Nonetheless, it’s hard to understand why no label was interested in recordings, so that the band had to release their albums themselves (as a result you’ve had to pay a fortune for the original albums). Listening to their music today there was hardly any other group that was able to make such good and intelligent use of the freedom of the then still new jazz. On the other hand, the band received sensational reviews in German and European magazines, which makes it even more incomprehensible that success and popularity remained so limited.
Like with so many of their re-issues, NoBusiness has succeeded in highlighting an almost forgotten chapter of European free jazz, something they also managed with their release of the two albums by Free Jazz Group Wiesbaden. The icing on the cake on Complete Recordings is the presentation of two formerly unreleased pieces by the MJQK, both are from a concert in Hannover. They prove what a sensational live band they must have been.
Definitely the re-issue of the year (yes, in spite of the wonderful Rashied Ali/Frank Lowe duo).
Annotation 1: A lot of information for this review is taken from Ekkehard Jost’s Europas Jazz, who has noticed the importance of this band already in the 1980s (unfortunately the great book is only available in German).
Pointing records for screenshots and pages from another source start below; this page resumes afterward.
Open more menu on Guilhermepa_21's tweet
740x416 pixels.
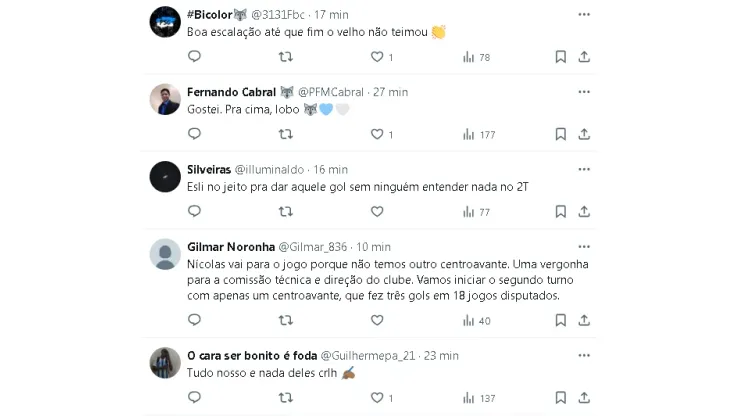[x=584, y=354]
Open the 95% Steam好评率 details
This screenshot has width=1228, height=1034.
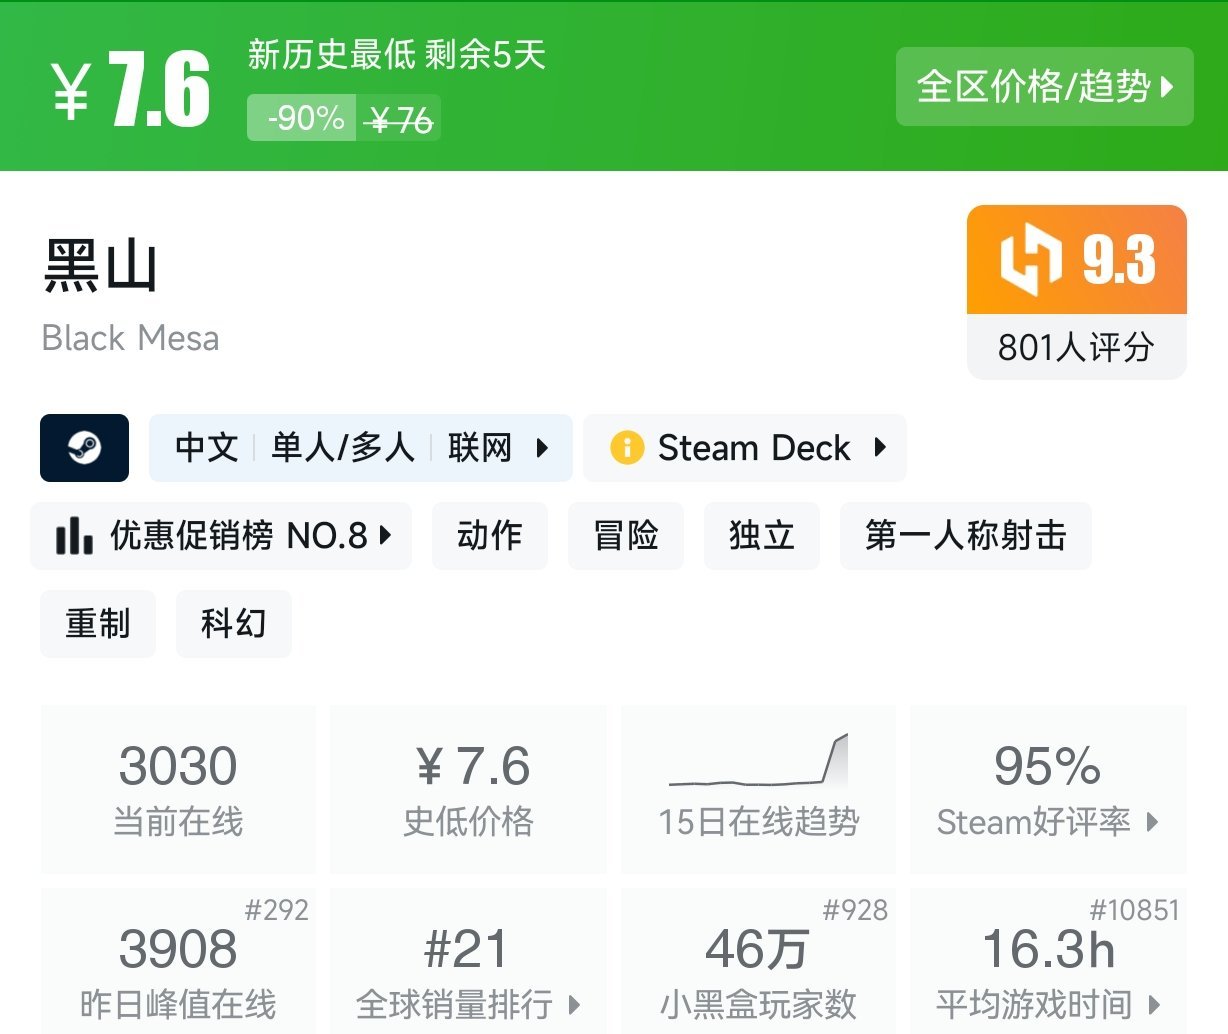1048,789
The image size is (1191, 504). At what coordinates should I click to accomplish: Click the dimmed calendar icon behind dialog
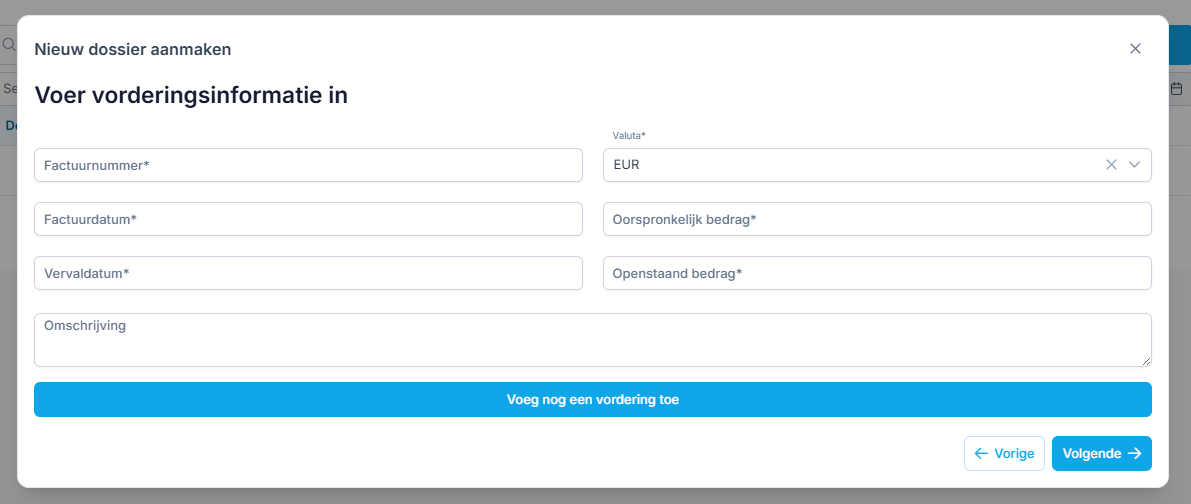1177,89
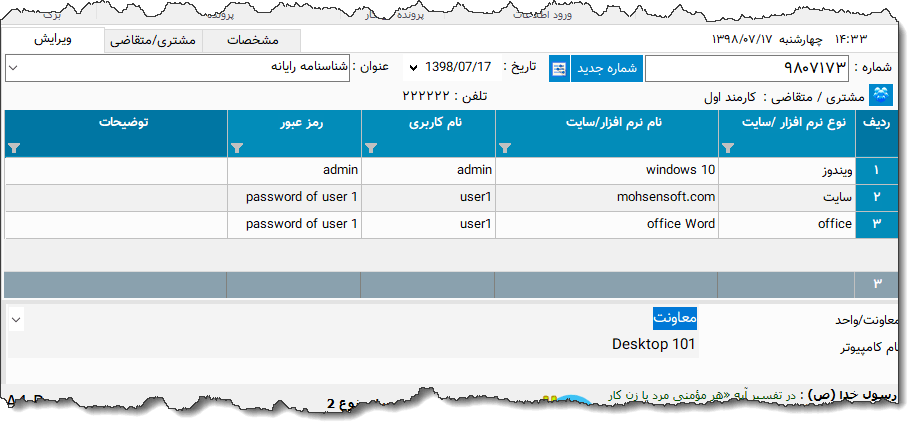Open filter on نوع نرم افزار/سایت column

click(x=727, y=148)
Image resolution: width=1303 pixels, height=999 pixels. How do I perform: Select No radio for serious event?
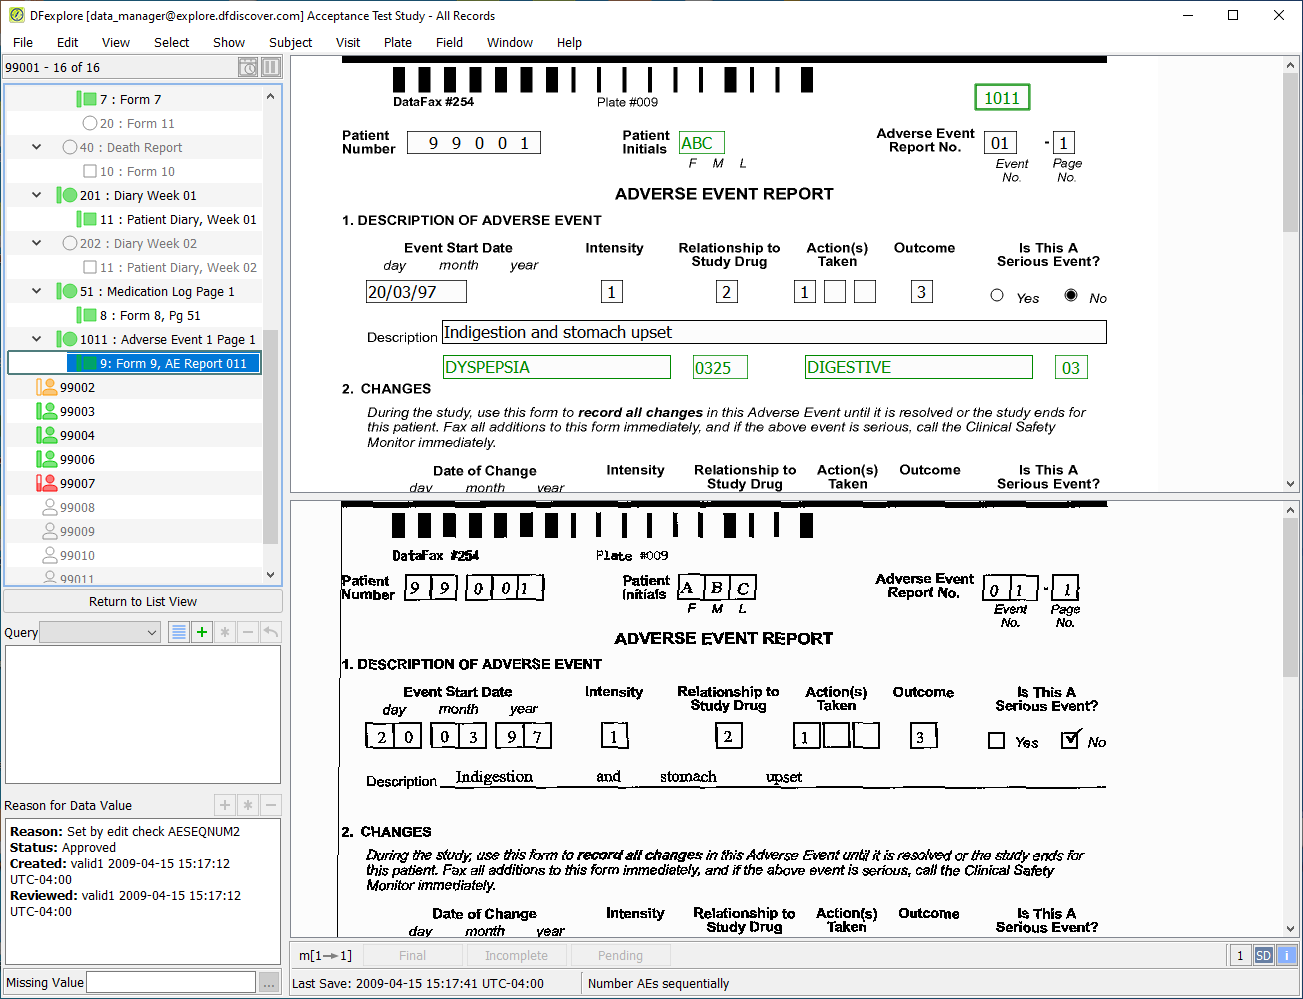pyautogui.click(x=1071, y=295)
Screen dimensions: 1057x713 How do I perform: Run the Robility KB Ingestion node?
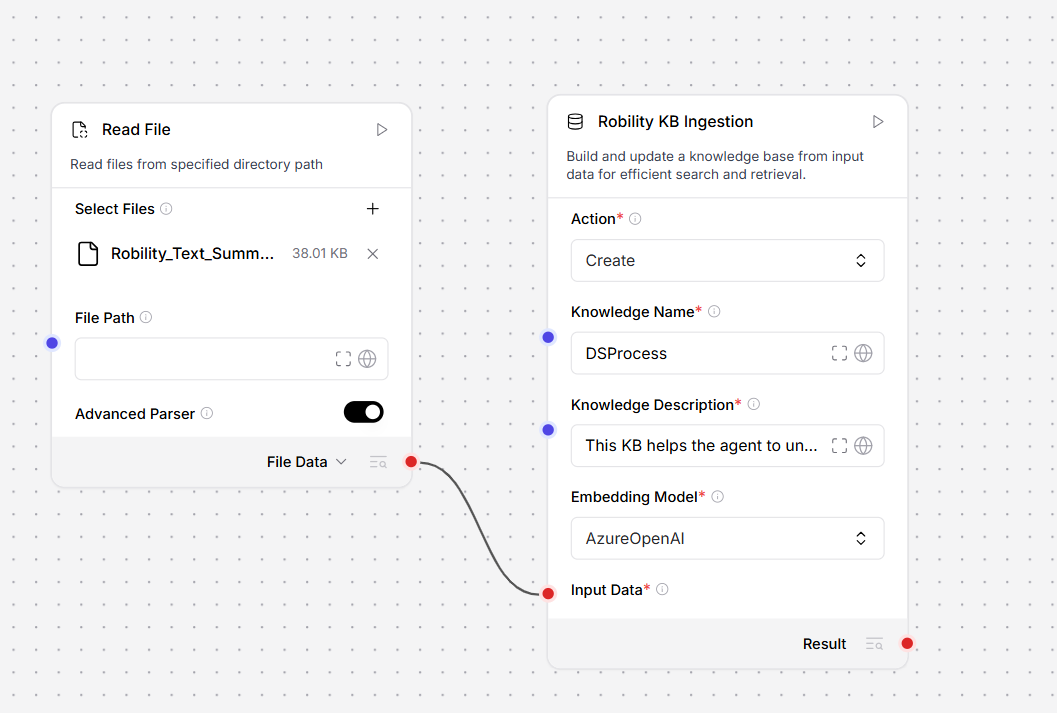(878, 122)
Annotation 2: Special kudos goes to Ernst Nebhuth, who initiated the whole project and who stayed on the ball for many years. He never stopped working both NoBusiness’s Danas Mikailionis and the musicians to make this project possible. He’s also the co-producer and compiled the very good liner notes including great pictures from live performances of the band. So, thank you, Ernst and Danas!
Modern Jazz Quintet Karlsruhe / Four Men Only - Complete Recordings is available as a triple CD and as a download. You can listen to it and buy it here:
In the US you can buy it at www.downtownmusicgallery.com
3 comments:
Thank you for this. I never heard of them. Sounds Great
Give it a try, Dom. You can listen to it on NoBusiness's Bandcamp site.
Really appreciate how NoBusiness is making this available. Between this, the Free Jazz Wiesbaden recording I somehow previously missed and the Big Bad Brötzmann Quintet mentioned earlier in the year, this is a treasure trove that I'll be digging deeply into. Kudos to everyone who contributed.